Un ponte per i mosaici paleocristiani


Aquileia (Acuilêe o Aquilêe in friulano, Aquilèa nel dialetto locale) è un comune di 3.480 abitanti della provincia di Udine. Colonia romana fondata nel 181 a.C., fu capitale della X regione augustea e metropoli della chiesa cristiana. Insieme a Ravenna è il più importante e prestigioso sito archeologico di tutta l’Italia settentrionale.

L’abitato si sviluppa attorno alla basilica patriarcale per un raggio di circa un chilometro, inglobando anche i resti dell’antica città romana, ed è attraversato dal fiume Natissa. La parte sud del territorio comunale, retrostante alla laguna di Grado, è invece costituita da territorio coltivato (derivante da bonifiche) o piccole macchie di bosco planiziale. La frazione di Belvedere, prospiciente la laguna, ospita due tipici esempi di pinete (Pineta di S. Marc e Pineta di Bielvedè).

Mosaico del Buon pastore, particolare del pavimento della Basilica di Aquileia

STORIA- Fondata nel 181 a.C. come colonia di diritto latino da parte dei triumviri romani Lucio Manlio Acidino, Publio Scipione Nasica e Caio Flaminio mandati dal senato di Roma a sbarrare la strada ai barbari che minacciavano i confini orientali d’Italia, la città dapprima crebbe quale base militare per le campagne contro gli Istri, e contro vari popoli, fra cui i Carni e poi per l’espansione romana verso il Danubio.

I primi coloni furono 3000 fanti seguiti dalle rispettive famiglie provenienti dal Sannio a cui hanno fatto seguito dei gruppi di Veneteci.

Dall’origine di base militare deriva la forma quadrilatera del presidio, divisa dal cardine massimo, l’attuale via Giulia Augusta, e dal decumano massimo. Pacificata e romanizzata la regione, la città, municipio dopo l’89 si ingrandì in fasi successive, come attestano le diverse cinte murarie. Divenne centro politico-amministrativo (capitale della X Regione augustea, Venetia et Histria) e prospero emporio, avvantaggiata dal lungo sistema portuale e dalla raggiera di importanti strade che se ne dipartivano sia verso il Nord, oltre le Alpi e fino al Baltico ("via dell’ambra"), sia in senso latitudinale, dalle Gallie all’Oriente. Fin da tarda età repubblicana e durante quasi tutta l’epoca imperiale Aquileia costituì uno dei grandi centri nevralgici dell’Impero Romano.

Notevole fu la vita artistica, sostenuta dalla ricchezza dei committenti e dall’intensità dei traffici e dei contatti.

Gli apprestamenti difensivi, potenziati fra il II e il III secolo, le permisero di superare gli assedi dei Quadi e dei Marcomanni (166), e dell’imperatore Massimino il Trace, che vi perdette la vita (238).

COMPITO
Rispondi in base all'estratto su Aquileia.
(a) Quanti abitanti ha il comune?
(b) Da quale regione provenivano i primi coloni?
(c) In quale anno Massimino il Trace perse la vita durante l'assedio della città?

DATI FORNITI

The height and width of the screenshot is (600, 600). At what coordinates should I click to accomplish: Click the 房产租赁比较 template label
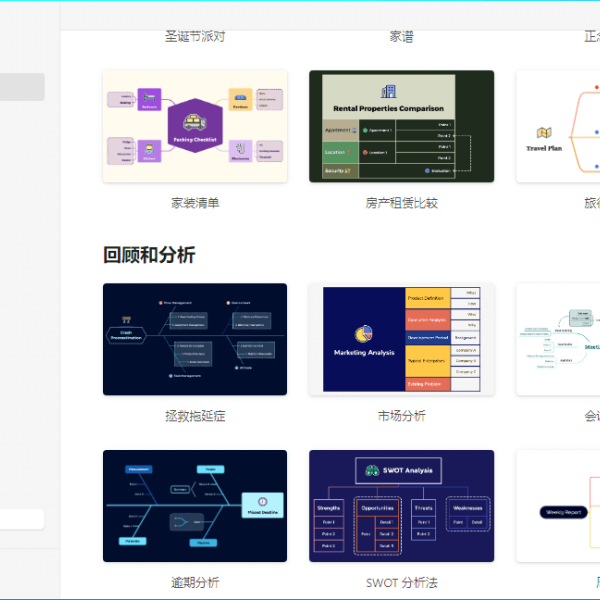[401, 203]
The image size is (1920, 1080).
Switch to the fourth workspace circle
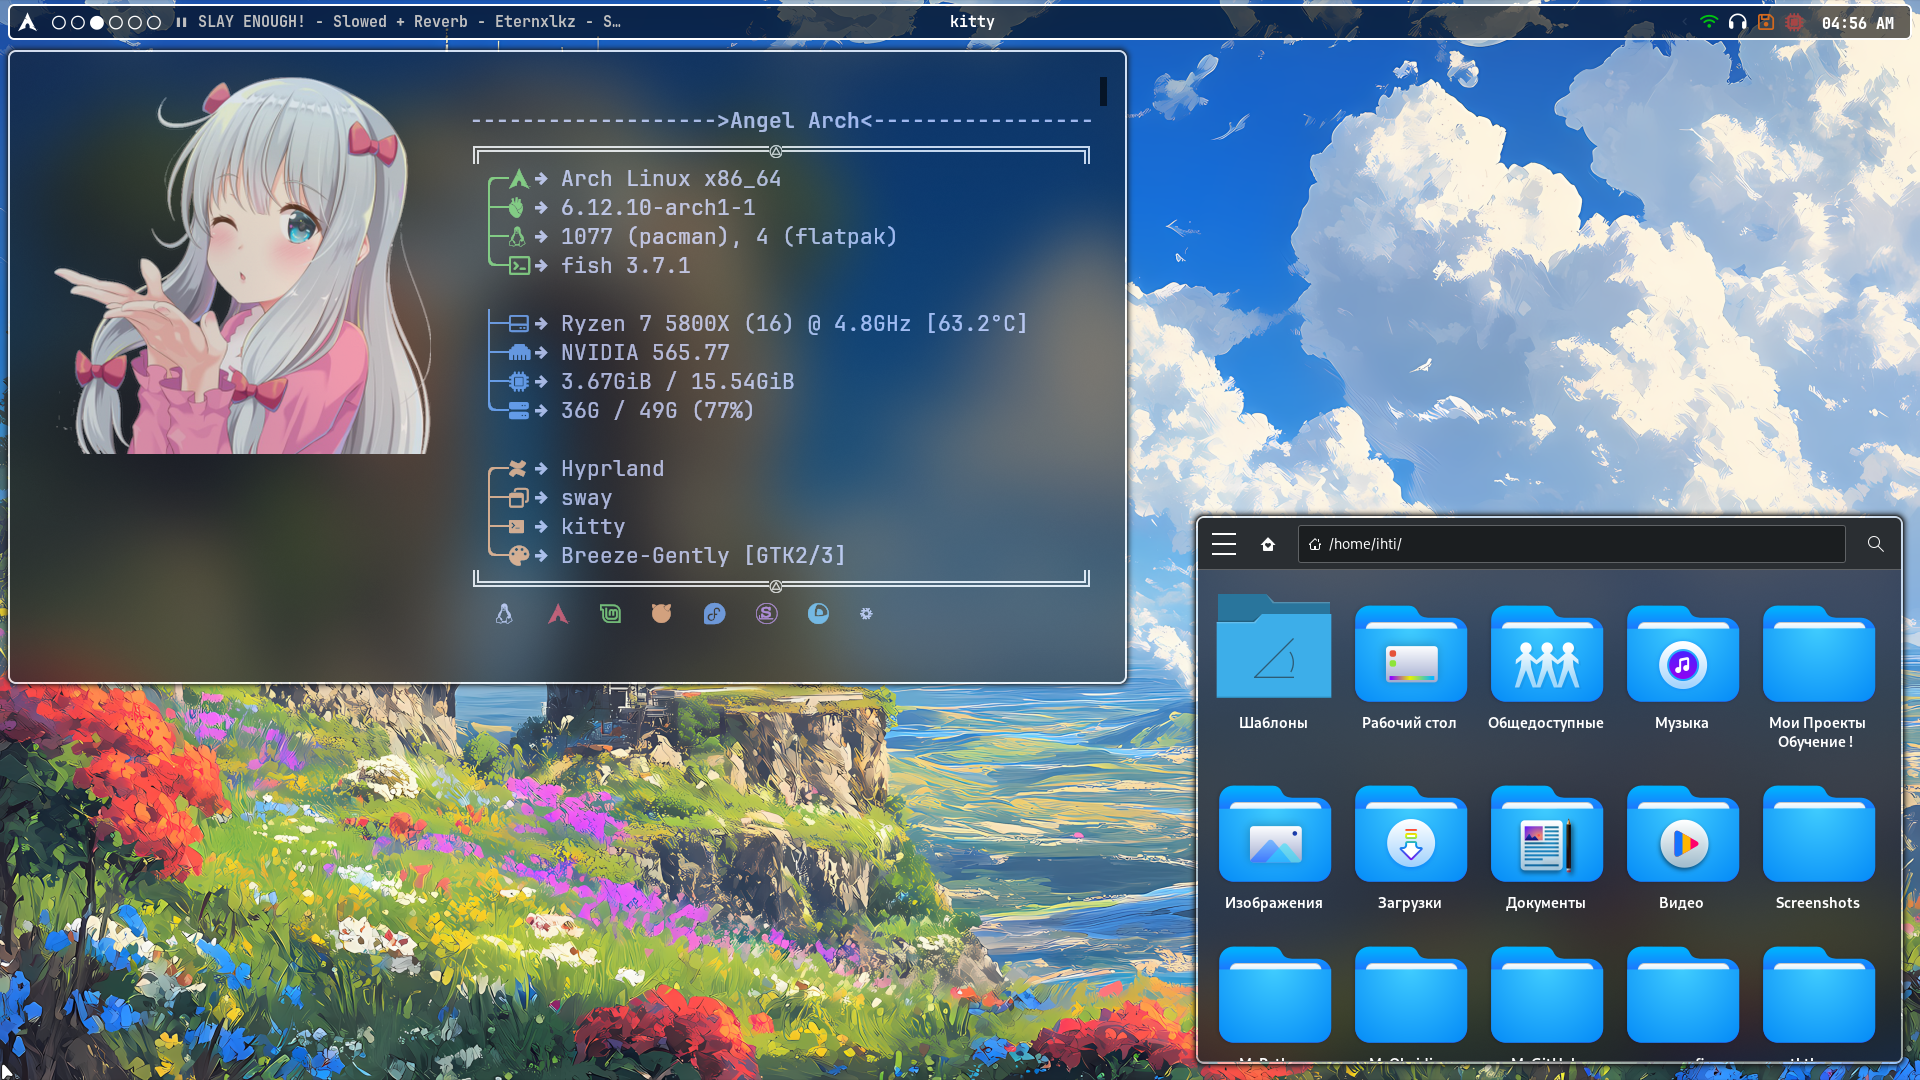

RISPOSTA
(a) Il comune ha 3.480 abitanti.
(b) I primi coloni provenivano dal Sannio.
(c) Massimino il Trace perse la vita nel 238.